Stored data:
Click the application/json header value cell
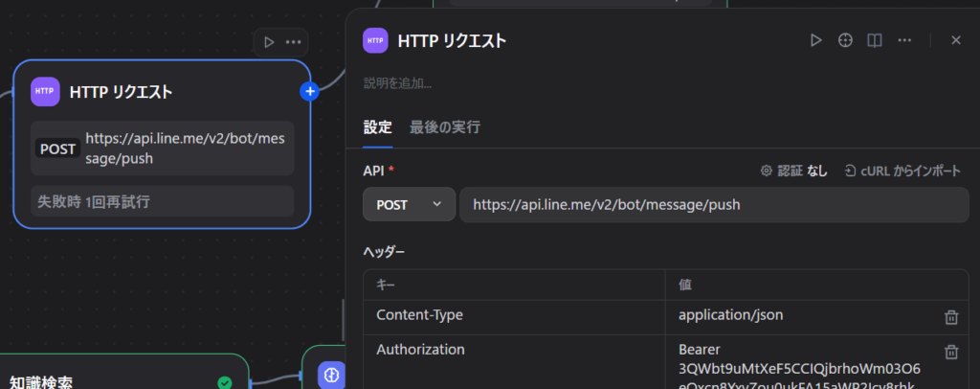Viewport: 980px width, 389px height. (x=804, y=315)
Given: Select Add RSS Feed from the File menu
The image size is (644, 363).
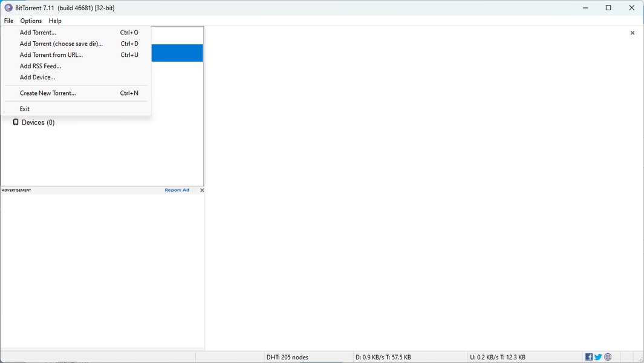Looking at the screenshot, I should 40,66.
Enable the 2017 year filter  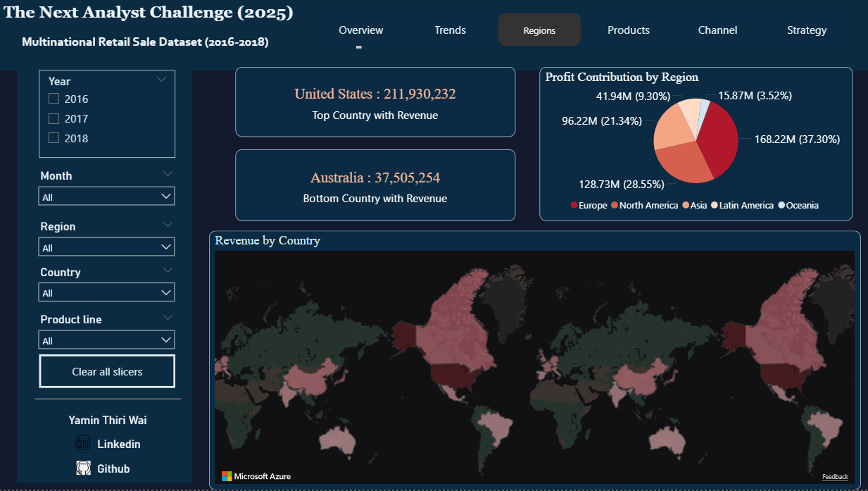click(54, 118)
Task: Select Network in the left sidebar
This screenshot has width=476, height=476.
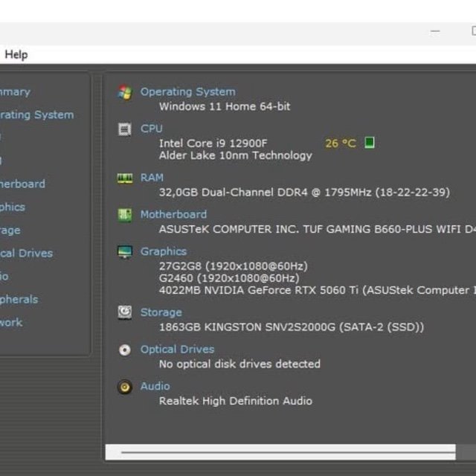Action: point(11,322)
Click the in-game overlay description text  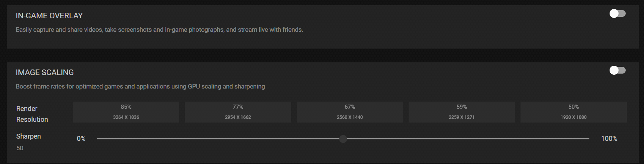tap(159, 30)
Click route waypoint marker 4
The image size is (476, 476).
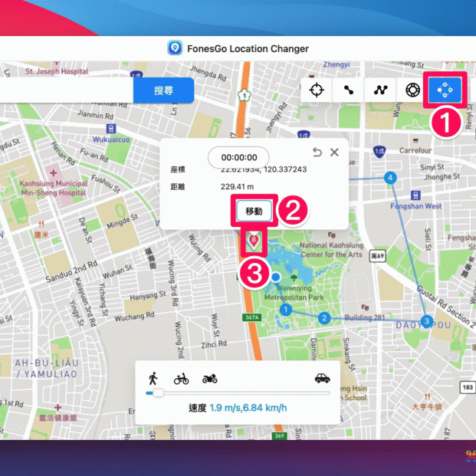391,178
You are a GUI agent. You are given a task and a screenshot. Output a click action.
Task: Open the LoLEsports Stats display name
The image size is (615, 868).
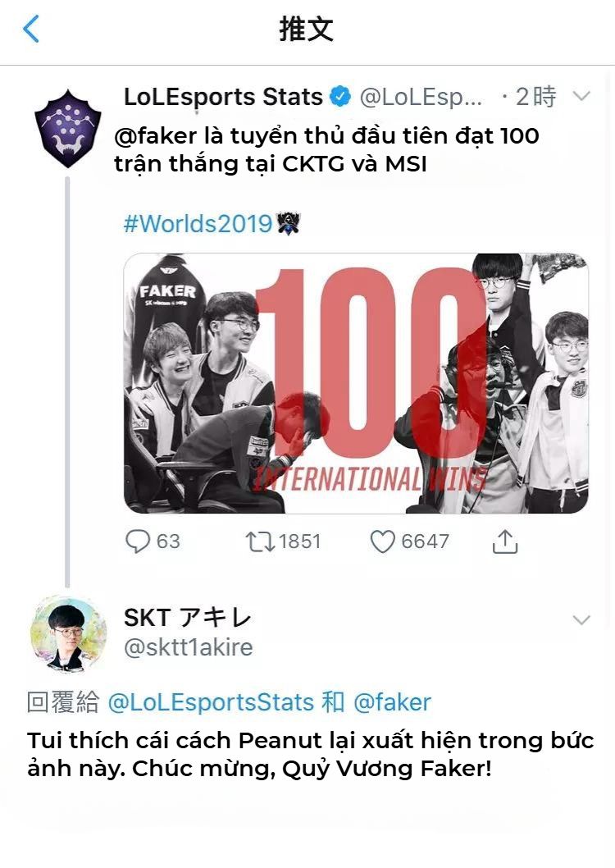coord(223,97)
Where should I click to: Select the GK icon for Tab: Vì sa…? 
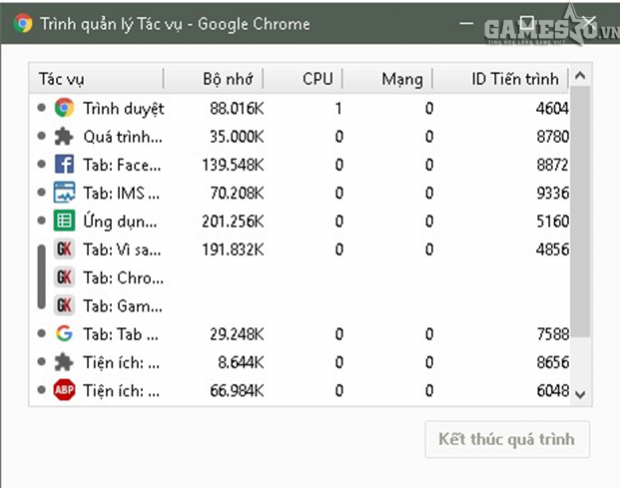coord(64,249)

» What you should do
What is needed is a word-for-word repeat of every line from the line with "You are a GUI" to the end of the entries above; leave out the pictures.

» Answer for the task
You are a GUI agent. You are given a task and a screenshot. Output a click action.
Task: Open the LoLEsports Stats display name
The image size is (615, 868).
coord(223,97)
Where should I click to: Select the GK icon for Tab: Vì sa…? 
coord(64,249)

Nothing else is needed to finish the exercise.